Filed in Bing, Google, SEO, Yahoo by Matt McGee on May 6, 2006 0 Comments

This is really stunning, and should shed some light on the differences between Google, Yahoo, and MSN for the small business owner who doesn’t understand how the three SEs and their algorithms work.

This web site, Small Business SEM (SBS), is less than a month old. The first post was written April 18th. This will be only the 14th post on the site, and there are the four “pages” linked above in the horizontal menu (“About SBS”, etc.). Aside from my user profile and a few posts on message boards, I have next to ZERO inbound links.
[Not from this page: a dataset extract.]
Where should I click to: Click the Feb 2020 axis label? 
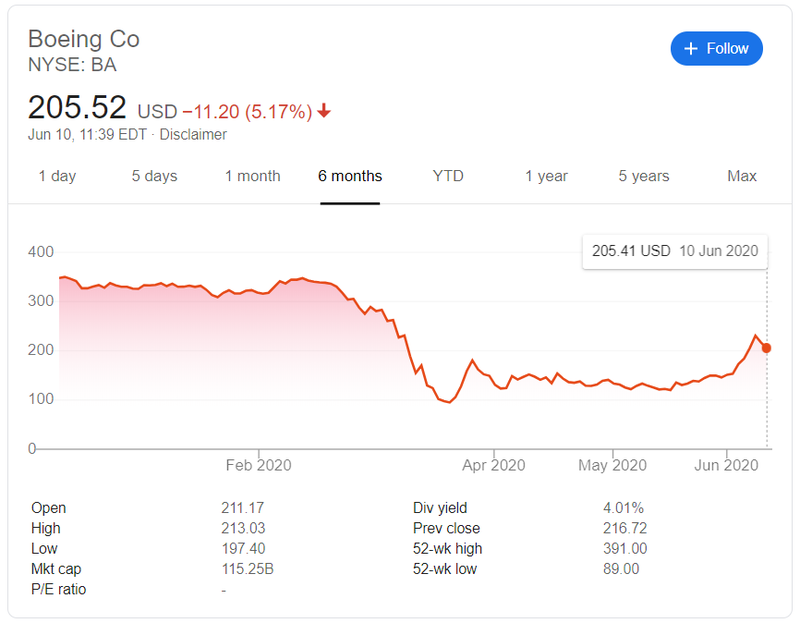coord(258,465)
All of which is to say that this web site currently has no business ranking well in any search engine, even for a non-competitive phrase such as “Small Business SEM.” Yet, look at these three searches for that phrase:

[small business sem] in Google
[small business sem] in Yahoo
[small business sem] in MSN Search

In case it’s not obvious, this site ranks #1 in MSN for the phrase [small business sem]. That’s stunning. It’s also an indictment of how poor MSN’s search engine algorithm is at the moment.
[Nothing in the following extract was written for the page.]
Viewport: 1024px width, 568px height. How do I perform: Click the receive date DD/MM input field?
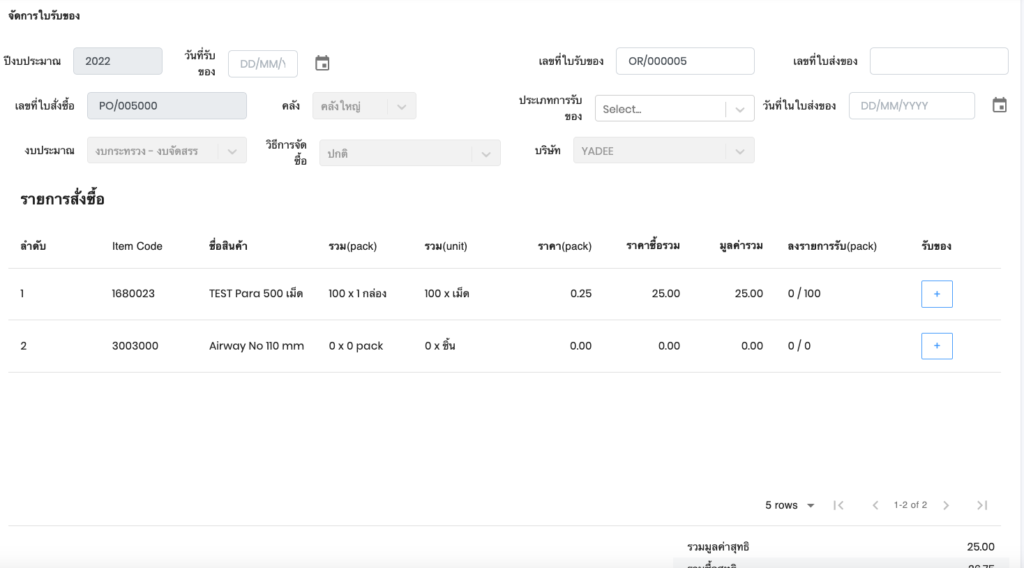263,63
What did it take for me to rank #1 on MSN? Three things:

1. The searched phrase is at the front of my page TITLE.
2. The searched phrase matches my domain.
3. The searched phrase is the name of my site — the most conspicuous piece of text I have. (It’s in big letters at the top of every page.)

That’s how easy it is to rank in MSN right now. It’s as if they’re stuck in Remedial Search Algorithms class.

To Yahoo’s credit, they have a few web sites in the Top 10 that belong there, like Small Business Brief and SEO Book. Even better, Google’s Top 10 is filled with more deserving sites, such as Search Engine Guide, WebmasterWorld, and others.

So, what’s the difference between the three SEs and how they rank web pages?, you ask? Well, that’s a question that smart SEM/SEOers could spend hours or even days discussing, but to break it down in oversimplified terms, it’s this:

Google relies the most on off-page factors (links, link quality, anchor text, etc.), MSN relies the most on on-page factors (page TITLE, URL, text content, etc.), and Yahoo falls somewhere in the middle, with an emphasis toward on-page factors. It’s something like this handy scale I’ve put together with my mad Photoshop skills….

Oversimplified Search Engine Algo Scale

I don’t know what on earth MSN is doing, and I’m not sure they know, either. I think in the future Yahoo will begin to move to the left just a bit, and Google will have to move to the right because it’s become way too easy to link spam for high rankings in the SERPs. (They already are moving in that direction, at least to the degree they’re really vetting how they rely on and use links to determine rankings.)

But for now, as you’re considering your site’s position in the big search engines, hopefully this will help explain what you’re seeing.